1994 mystery, fifth in Perry's William Monk series (Victorian investigation). Hester Latterly takes a job escorting an elderly lady by the overnight train from Edinburgh to London, making sure she takes her medicine on time. In the morning, her charge is dead, and soon enough Hester is charged with her murder.

These books have often been a bit on the slow side, but this was the one that was too slow for me. Once Hester discovers in her own luggage a valuable and recognisable piece of jewellery belonging to the old woman, it is entirely obvious from diegetic evidence not only what is going on (someone has set Hester up to look like a thief and murderess) but why (in order to prevent the woman from telling whatever she was going to tell her married daughter whom she was visiting in London). But that's a small fraction of the way through the book, and the supposedly intelligent Latterly, Monk and Rathbone flail about for altogether too long completely failing even to think of either part of the solution.

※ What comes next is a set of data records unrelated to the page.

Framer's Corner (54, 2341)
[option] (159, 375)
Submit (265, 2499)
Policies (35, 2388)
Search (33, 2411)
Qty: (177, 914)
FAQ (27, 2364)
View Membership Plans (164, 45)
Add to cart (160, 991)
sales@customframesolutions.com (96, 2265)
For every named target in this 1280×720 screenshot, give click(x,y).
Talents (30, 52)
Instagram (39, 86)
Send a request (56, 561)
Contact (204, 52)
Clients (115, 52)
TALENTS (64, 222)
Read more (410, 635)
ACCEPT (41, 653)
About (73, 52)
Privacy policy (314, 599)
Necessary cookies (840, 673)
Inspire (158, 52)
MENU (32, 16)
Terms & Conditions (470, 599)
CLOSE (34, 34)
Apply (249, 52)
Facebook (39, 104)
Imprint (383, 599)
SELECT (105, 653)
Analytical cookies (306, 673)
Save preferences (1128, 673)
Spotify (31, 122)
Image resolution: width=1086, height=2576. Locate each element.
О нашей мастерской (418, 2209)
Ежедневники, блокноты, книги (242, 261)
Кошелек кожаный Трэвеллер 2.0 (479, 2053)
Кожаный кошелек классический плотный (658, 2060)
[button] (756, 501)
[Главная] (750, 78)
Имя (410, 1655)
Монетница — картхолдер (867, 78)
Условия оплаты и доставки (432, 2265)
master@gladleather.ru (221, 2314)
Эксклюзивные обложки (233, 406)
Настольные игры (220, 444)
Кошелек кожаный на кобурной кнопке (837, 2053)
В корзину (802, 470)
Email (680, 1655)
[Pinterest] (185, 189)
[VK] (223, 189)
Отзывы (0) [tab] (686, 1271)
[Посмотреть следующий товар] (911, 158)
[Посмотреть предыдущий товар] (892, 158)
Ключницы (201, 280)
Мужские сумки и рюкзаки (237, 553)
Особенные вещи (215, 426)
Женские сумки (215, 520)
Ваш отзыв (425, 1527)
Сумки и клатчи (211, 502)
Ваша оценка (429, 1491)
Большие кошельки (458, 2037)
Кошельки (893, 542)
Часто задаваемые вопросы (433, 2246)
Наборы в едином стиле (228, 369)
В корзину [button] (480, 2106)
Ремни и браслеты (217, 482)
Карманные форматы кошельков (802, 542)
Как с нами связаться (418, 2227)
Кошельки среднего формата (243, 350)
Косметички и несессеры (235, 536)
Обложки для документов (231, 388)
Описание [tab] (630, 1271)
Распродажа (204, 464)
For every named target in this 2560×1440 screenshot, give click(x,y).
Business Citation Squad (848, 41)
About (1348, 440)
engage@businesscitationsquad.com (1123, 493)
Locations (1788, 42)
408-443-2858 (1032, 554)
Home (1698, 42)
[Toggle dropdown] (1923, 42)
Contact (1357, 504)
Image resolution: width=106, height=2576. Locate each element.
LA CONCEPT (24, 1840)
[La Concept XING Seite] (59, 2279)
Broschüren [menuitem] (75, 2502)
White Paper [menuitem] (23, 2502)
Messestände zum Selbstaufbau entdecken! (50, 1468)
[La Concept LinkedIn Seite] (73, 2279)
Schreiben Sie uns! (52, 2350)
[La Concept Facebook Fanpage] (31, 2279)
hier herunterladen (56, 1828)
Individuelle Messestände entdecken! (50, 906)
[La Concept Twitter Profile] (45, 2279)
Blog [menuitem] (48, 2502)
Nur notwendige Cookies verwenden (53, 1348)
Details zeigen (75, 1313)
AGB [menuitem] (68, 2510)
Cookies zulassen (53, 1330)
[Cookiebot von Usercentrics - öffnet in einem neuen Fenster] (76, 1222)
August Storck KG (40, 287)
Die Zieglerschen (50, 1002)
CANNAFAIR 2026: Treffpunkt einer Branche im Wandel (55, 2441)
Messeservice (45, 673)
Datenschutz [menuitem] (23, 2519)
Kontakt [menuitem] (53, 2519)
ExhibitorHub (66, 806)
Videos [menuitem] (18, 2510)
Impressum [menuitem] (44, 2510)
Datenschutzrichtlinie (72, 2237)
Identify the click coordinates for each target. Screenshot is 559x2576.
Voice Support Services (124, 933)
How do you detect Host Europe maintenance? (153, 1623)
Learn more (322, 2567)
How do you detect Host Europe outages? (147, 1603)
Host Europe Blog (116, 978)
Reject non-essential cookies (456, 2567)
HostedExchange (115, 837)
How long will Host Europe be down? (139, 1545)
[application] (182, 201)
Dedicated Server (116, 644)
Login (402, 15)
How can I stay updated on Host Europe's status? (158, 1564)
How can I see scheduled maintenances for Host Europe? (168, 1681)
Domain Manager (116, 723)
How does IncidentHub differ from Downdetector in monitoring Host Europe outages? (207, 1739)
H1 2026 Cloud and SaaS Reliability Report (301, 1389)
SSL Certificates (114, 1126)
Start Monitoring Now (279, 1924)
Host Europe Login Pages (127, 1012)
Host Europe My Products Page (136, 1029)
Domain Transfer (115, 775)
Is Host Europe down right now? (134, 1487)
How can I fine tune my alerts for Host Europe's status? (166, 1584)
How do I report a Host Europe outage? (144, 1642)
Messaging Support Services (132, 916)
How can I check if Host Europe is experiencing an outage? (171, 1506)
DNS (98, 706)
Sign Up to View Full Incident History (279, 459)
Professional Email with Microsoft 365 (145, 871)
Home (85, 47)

I like the characters, but they've all dealt with murder before, so they come off as stupid and unthinking by taking so long even to consider what might have been going on. And of course there are more courtroom theatrics, which I find dull even when they're authentic, which Perry's aren't. Hester is in prison for much of the book, meaning that we don't get her approach to investigation, which is usually the most enjoyable part.

The setting of Edinburgh feels well-observed, but this is an author who can write

they could find a hansom to take them from Tottenham Court Road west across the city towards the Inns of Court and Vere Street, where Oliver Rathbone had his office

although the Inns of Court are distinctly east from Tottenham Court Road; the chambers have previously been described as "Vere Street, just off Lincoln's Inn Fields". I was willing to countenance a made-up street, though there seems no particularly good reason to have done it even in 1994 when research was harder, but an error of this sort suggests not only sloppy writing but sloppy proofing too. If the book had been more engaging I might not even have noticed, but alas it really wasn't.

Followed by Cain His Brother, but this one has quite put me off the series.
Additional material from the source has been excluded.